Fairy-tale princesses in 2021? Well, they’re just like us.
“Any way you can make them more comfortable,” Cinderella, played by Camila Cabello, says to her Fabulous Godmother (Billy Porter) about wearing those famous glass slippers.
Cabello stars in the new “Cinderella,” streaming on Amazon now, and there’s been a shift in the traditional love story we grew up with. This time around, Cinderella isn’t just sweeping floors waiting for her prince. And she certainly isn’t pretending that shoes made out of glass aren’t painful.
Instead, this film centers on an independent woman chasing after her dreams, which is to be a dressmaker. The prince is just an added prize.
With that, fashion is at the forefront, and this Cinderella has been reimagined — all starting with the shoes.
“I didn’t make a stiletto,” the film’s costume designer, Ellen Mirojnick, told FN. “And it felt as if it was something that did not come out of the ‘Cinderella’ vault.
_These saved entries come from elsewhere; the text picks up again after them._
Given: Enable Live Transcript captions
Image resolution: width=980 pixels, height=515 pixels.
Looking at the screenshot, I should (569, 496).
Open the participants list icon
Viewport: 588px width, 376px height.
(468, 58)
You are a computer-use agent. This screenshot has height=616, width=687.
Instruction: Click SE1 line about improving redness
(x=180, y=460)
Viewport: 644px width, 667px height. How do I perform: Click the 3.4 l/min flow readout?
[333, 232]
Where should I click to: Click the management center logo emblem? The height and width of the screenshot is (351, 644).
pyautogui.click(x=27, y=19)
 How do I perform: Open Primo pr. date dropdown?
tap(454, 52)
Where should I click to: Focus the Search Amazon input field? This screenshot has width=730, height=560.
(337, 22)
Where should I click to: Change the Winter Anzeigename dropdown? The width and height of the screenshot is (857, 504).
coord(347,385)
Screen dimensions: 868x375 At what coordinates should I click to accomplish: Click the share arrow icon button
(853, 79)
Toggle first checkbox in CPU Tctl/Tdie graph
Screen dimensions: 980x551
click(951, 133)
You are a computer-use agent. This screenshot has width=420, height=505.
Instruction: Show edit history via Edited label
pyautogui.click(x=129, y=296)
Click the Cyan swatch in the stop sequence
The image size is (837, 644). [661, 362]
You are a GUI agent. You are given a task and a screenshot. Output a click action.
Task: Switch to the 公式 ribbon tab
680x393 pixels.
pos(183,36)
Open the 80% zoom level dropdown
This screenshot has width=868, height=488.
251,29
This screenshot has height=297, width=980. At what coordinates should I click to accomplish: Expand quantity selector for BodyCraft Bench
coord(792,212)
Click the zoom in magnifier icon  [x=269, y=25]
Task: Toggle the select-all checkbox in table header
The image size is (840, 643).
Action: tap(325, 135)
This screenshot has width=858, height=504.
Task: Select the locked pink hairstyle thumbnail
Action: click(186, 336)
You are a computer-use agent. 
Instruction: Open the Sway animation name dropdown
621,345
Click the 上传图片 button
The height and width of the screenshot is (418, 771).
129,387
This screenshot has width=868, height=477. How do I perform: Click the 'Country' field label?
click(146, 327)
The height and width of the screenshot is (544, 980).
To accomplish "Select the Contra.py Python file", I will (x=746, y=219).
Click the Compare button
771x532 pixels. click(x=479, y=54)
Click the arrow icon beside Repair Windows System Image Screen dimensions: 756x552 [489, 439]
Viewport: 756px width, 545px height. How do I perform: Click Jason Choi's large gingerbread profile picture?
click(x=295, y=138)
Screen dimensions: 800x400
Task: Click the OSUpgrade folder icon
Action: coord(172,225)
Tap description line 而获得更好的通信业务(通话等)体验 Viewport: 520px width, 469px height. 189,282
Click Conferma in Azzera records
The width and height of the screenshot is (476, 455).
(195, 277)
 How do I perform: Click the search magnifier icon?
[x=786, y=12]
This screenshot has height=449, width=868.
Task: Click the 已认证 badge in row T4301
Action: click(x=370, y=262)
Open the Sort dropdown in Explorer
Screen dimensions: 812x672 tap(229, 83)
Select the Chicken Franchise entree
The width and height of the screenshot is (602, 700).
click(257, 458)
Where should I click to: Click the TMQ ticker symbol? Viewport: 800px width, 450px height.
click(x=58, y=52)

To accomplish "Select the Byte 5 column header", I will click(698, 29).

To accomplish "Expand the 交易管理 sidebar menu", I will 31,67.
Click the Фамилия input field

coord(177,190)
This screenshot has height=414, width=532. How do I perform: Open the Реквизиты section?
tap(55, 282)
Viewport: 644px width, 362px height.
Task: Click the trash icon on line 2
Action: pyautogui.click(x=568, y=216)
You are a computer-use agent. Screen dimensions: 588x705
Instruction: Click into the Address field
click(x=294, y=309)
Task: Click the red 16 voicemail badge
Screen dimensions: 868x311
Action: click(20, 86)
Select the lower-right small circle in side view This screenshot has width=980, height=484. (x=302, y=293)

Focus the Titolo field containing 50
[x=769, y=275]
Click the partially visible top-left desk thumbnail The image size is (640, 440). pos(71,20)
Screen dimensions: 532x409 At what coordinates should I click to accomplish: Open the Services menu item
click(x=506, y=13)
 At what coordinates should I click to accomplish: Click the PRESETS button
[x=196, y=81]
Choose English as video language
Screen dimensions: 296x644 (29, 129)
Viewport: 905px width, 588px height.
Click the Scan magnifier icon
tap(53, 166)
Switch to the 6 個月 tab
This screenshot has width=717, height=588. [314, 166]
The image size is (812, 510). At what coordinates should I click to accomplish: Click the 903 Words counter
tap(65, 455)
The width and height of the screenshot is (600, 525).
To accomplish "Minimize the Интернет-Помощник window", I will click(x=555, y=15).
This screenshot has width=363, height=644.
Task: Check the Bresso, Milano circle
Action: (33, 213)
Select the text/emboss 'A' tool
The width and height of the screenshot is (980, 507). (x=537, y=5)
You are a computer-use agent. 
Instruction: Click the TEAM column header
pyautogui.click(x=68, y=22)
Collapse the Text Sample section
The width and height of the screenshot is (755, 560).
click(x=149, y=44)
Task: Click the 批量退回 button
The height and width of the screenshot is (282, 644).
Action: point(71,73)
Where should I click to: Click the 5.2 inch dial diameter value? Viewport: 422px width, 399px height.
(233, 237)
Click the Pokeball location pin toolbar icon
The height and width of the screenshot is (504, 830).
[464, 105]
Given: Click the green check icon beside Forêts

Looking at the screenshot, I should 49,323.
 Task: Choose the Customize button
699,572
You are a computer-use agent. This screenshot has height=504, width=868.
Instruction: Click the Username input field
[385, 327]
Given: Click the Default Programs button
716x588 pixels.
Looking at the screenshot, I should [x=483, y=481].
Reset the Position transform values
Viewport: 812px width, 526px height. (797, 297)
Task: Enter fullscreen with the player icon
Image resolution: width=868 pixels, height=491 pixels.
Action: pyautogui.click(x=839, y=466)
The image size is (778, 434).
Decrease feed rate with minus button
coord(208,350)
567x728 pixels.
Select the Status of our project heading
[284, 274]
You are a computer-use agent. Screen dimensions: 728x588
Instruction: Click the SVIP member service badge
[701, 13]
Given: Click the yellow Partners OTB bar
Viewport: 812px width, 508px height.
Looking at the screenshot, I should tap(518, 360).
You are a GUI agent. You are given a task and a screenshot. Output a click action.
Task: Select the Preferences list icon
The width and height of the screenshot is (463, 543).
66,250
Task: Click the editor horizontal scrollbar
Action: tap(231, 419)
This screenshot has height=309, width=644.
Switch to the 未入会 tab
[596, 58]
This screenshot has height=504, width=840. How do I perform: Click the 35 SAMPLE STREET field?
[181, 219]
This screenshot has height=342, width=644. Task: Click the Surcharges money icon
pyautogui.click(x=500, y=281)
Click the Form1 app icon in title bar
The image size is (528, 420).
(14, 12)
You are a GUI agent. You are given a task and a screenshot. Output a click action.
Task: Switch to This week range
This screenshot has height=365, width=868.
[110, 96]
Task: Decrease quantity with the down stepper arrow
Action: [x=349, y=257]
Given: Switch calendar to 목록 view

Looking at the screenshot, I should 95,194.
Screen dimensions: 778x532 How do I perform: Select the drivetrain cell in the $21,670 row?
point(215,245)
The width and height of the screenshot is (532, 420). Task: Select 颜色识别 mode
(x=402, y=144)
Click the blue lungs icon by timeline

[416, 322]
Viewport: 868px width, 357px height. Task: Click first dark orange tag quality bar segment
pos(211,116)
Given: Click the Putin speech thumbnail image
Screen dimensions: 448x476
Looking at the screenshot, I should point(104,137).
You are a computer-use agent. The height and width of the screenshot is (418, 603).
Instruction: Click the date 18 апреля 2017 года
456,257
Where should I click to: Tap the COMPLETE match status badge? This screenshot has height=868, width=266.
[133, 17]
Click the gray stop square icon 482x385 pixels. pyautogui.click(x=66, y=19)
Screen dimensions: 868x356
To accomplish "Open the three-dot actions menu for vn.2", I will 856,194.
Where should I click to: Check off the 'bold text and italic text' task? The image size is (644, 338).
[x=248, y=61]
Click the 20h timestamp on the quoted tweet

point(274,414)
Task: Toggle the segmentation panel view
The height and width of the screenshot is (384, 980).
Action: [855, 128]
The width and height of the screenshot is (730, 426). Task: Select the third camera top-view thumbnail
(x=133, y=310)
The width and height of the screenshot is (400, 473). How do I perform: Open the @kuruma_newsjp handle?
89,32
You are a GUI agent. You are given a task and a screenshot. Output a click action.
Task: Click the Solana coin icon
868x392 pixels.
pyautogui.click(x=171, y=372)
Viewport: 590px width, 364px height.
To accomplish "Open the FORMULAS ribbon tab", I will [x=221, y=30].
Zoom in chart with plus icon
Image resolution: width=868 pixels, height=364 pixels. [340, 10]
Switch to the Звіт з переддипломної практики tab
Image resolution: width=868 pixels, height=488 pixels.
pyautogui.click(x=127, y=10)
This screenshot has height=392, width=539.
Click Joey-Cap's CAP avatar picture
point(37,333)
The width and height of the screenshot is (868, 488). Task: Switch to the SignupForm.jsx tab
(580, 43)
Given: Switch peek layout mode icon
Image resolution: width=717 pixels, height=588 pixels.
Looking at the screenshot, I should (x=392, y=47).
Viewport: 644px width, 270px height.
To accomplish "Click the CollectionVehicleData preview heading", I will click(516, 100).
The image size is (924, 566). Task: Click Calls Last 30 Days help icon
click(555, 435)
It looks accessible, somewhat modern, with period elements.”
Featuring a Louis heel shape, the glass slippers were designed in collaboration with Jimmy Choo and creative director Sandra Choi. Details included PVC materials to give the resemblance of glass, a pointed-toe, as well as Swarovski crystals that were embellished along the entire shoe.
Plus, the footwear came first, said Mirojnick, as it was the inspiration for Cinderella’s signature ball gown.
“I actually used the design of the crystals on the shoe as the beginning of the crystals on the bodice of the dress,” she said, noting that blue hues were left out of this version as it wasn’t helmed by Disney. “I wanted a feeling of cascading crystals that wound up at her feet. The crystals were all part of the cascading flowers from the trees and nature and the wind that created her dress.”
This isn’t the first time Mirojnick was challenged with creating costumes for the iconic character. She was also responsible for the 1997 TV film “Cinderella,” starring Brandy and Whitney Houston.
“I had already made a Cinderella blue dress,” she said with a laugh, “and this was quite inspired and a good challenge. I’m blessed that I have an opportunity to design a Cinderella that actually represents each one of our decades.”
With the 2021 version, Mirojnick’s goal was to clearly define the fairy-tale time period and create fantastical costumes that didn’t feel like it was in present day.
“I just I love design. I love silhouettes on the human body, but I love bringing out the essence of who’s in front of me. The essence of that movie star is something that I unconsciously incorporate in designing the costumes in that moment,” she said. “That feeling is what most contributes to what the costume will be.”
With Cabello, Mirojnick said she felt a rocket ship standing across from her. “Just feeling her fire, beauty, youth, her excitement and her vulnerability was enough for me to work with to know what Cinderella was going to be.”